- _CONSIGNE_: Traduisez en anglais la phrase suivante de l'extrait sur la religion et la société : « Il ne s'agit en aucun cas de prendre ce que disent les sciences pour parole d'Evangile, encore moins de ressusciter un scientisme borné ou retomber dans une religion de la Raison qui a montré ses impasses répétées. »

- _TEXTE CITÉ_:
^^^^^^^^^^^^^^^^

Le religion ne se distinguait pas
de la société elle-même avant son autonomisation du politique
qui succède à la guerre des religions. Alors qu'elle relève
aujourd'hui d'un choix individuel et de l'intériorité de la
foi, jusqu'ici la religion désignait ce que Pierre Legendre appelle
la fonction "dogmatique" indispensable à
l'organisation d'une société, à la communication
entre ses membres (codes, normes, autorités). On ne saurait s'en passer ("Non seulement la société doit tenir debout mais elle doit avoir l'air de tenir debout"),
et si la communauté internationale peut réclamer un multiculturalisme,
un relativisme des valeurs, une cohabitation des religions, on peut soupçonner
que cela n'est possible que sur la base d'une acceptation universelle des
lois de la science et de la technique (comme le suggère un colloque à l'Unesco sur
les Sciences et les religions[3]). Les droits de l'homme sont aussi de moins en moins contestés..
Dire cela peut susciter de nombreux malentendus. Il ne s'agit en aucun cas
de prendre ce que disent les sciences pour parole d'Evangile, encore moins
de ressusciter un scientisme borné ou retomber dans une religion
de la Raison qui a montré ses impasses répétées.

^^^^^^^^^^^^^^^^

(Enregistrements sources)

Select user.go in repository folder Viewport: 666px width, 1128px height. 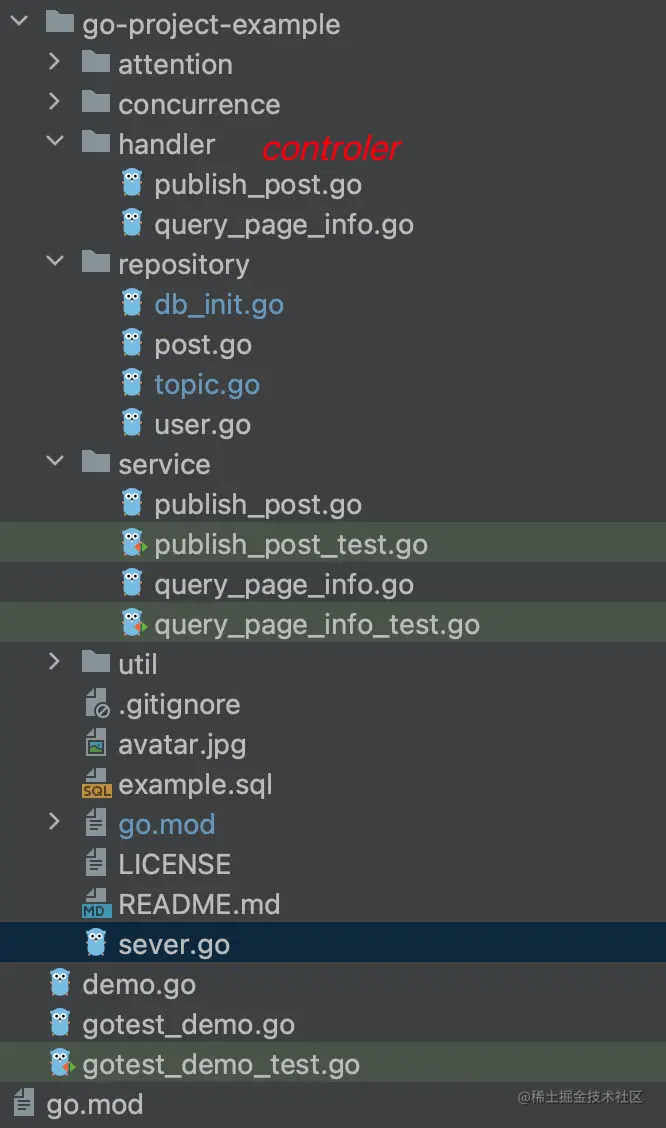pyautogui.click(x=202, y=425)

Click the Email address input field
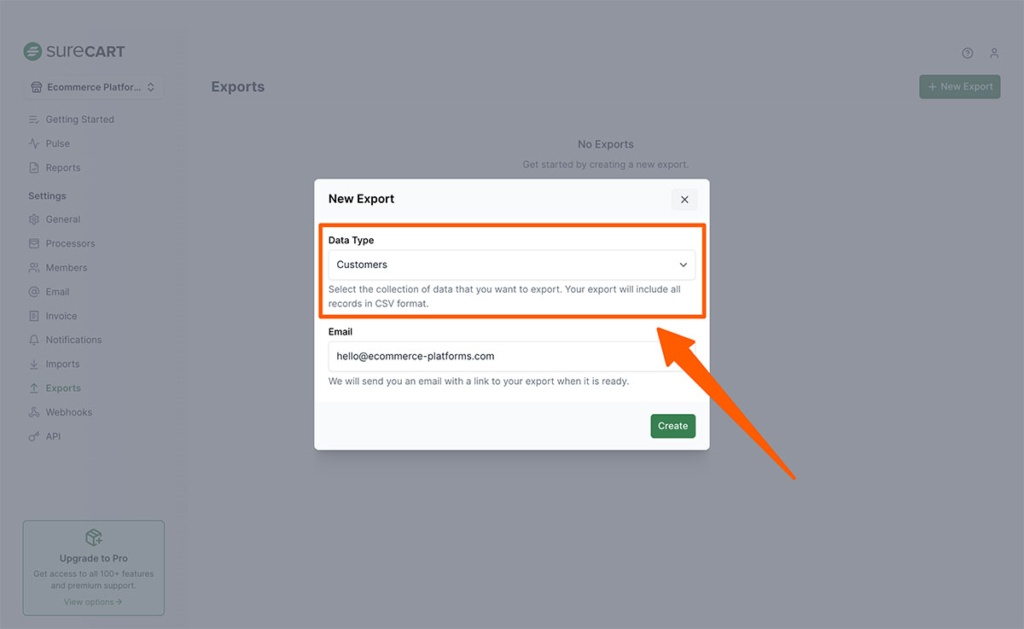(512, 356)
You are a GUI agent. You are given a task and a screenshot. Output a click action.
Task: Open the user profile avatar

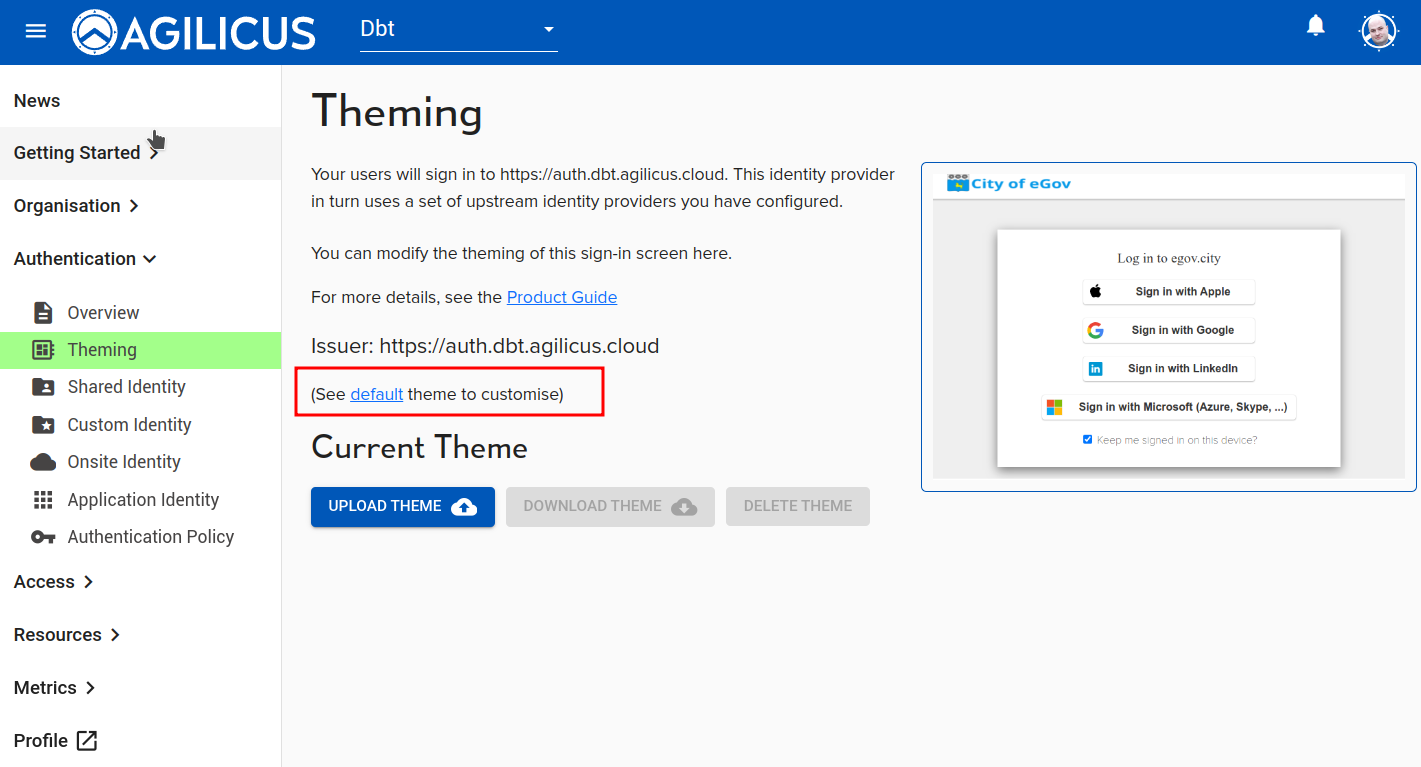click(1379, 31)
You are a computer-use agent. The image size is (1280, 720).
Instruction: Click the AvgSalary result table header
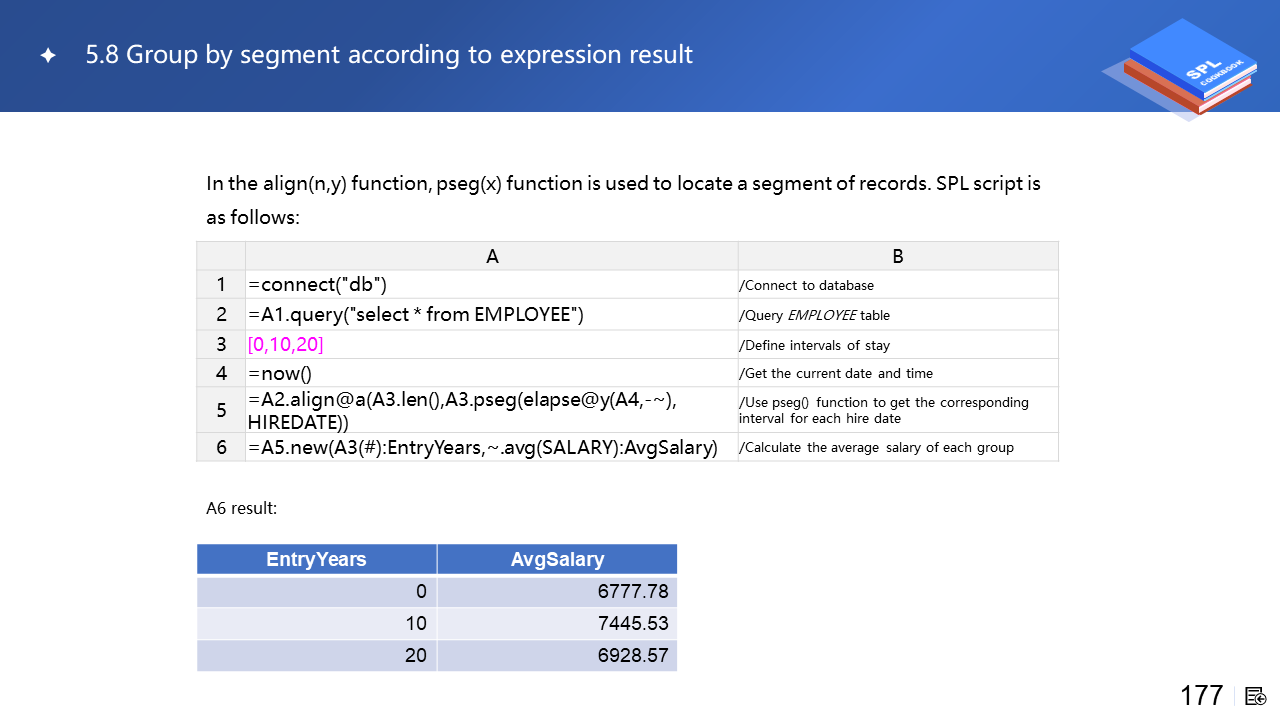pyautogui.click(x=557, y=559)
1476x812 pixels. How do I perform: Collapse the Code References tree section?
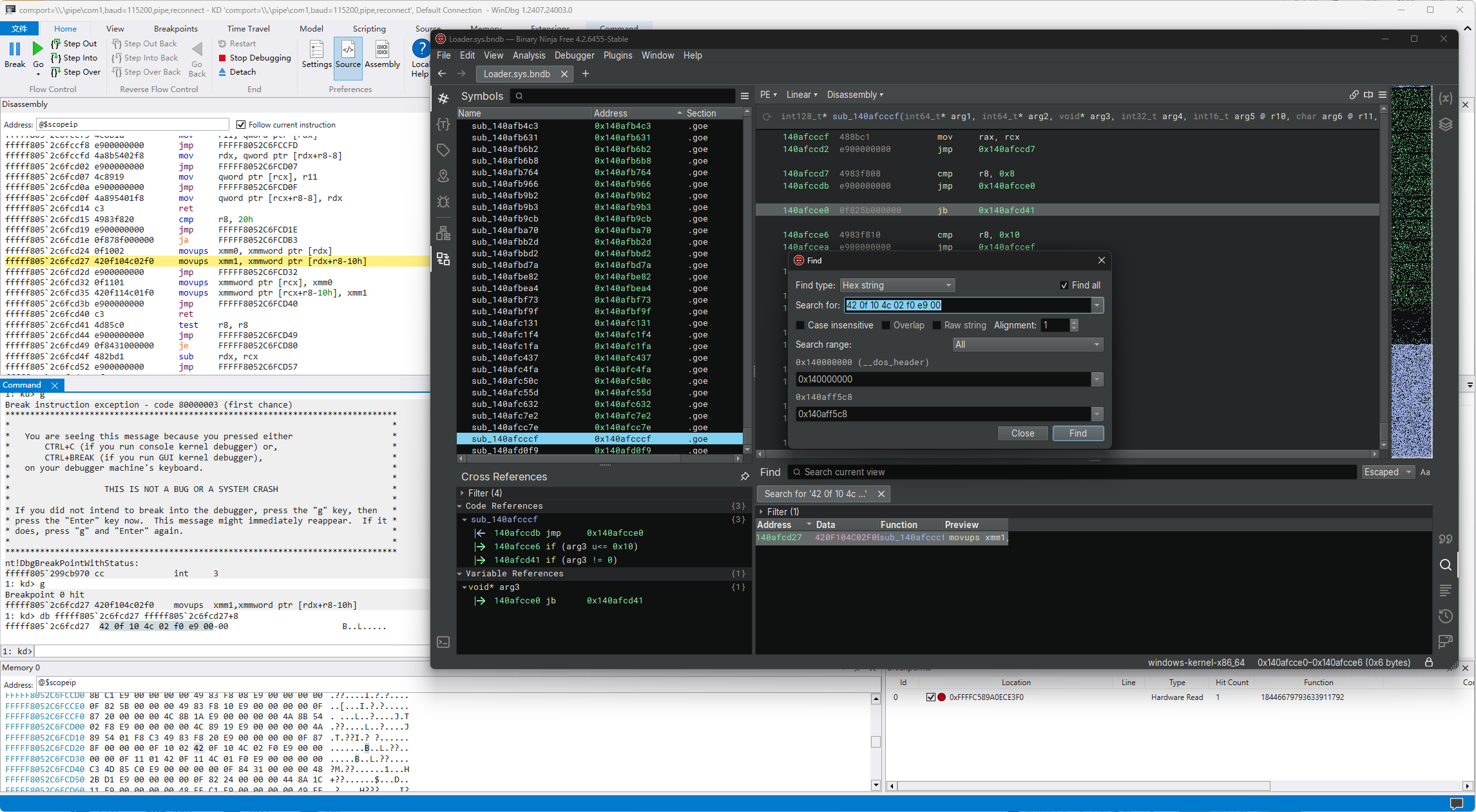click(x=460, y=506)
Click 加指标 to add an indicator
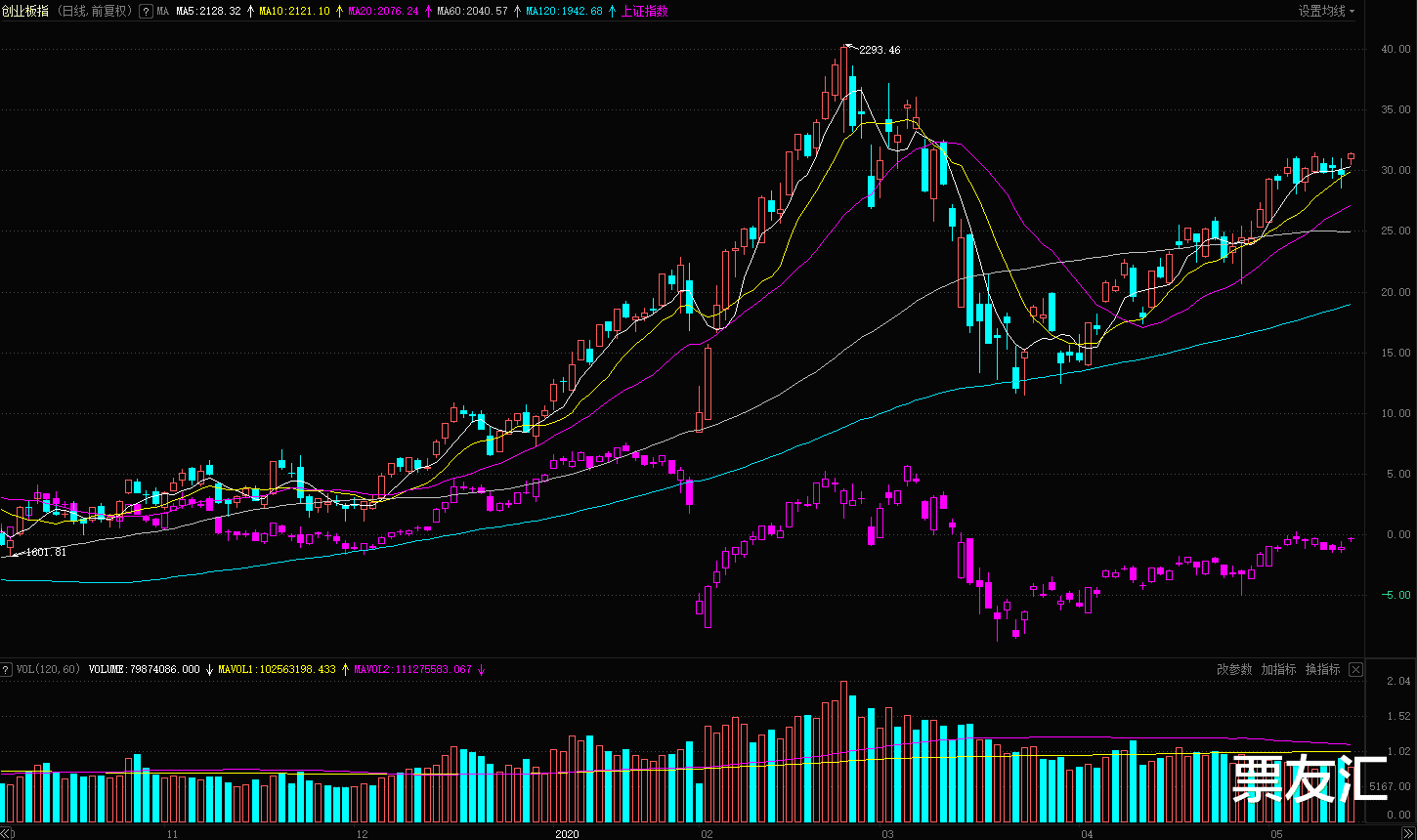Screen dimensions: 1417x840 tap(1278, 670)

^^^^^^^^^^^^^^^^

- _RÉPONSE RÉDIGÉE_: It is by no means a matter of taking what the sciences say as gospel, still less of reviving a narrow-minded scientism or falling back into a religion of Reason that has repeatedly shown its dead ends.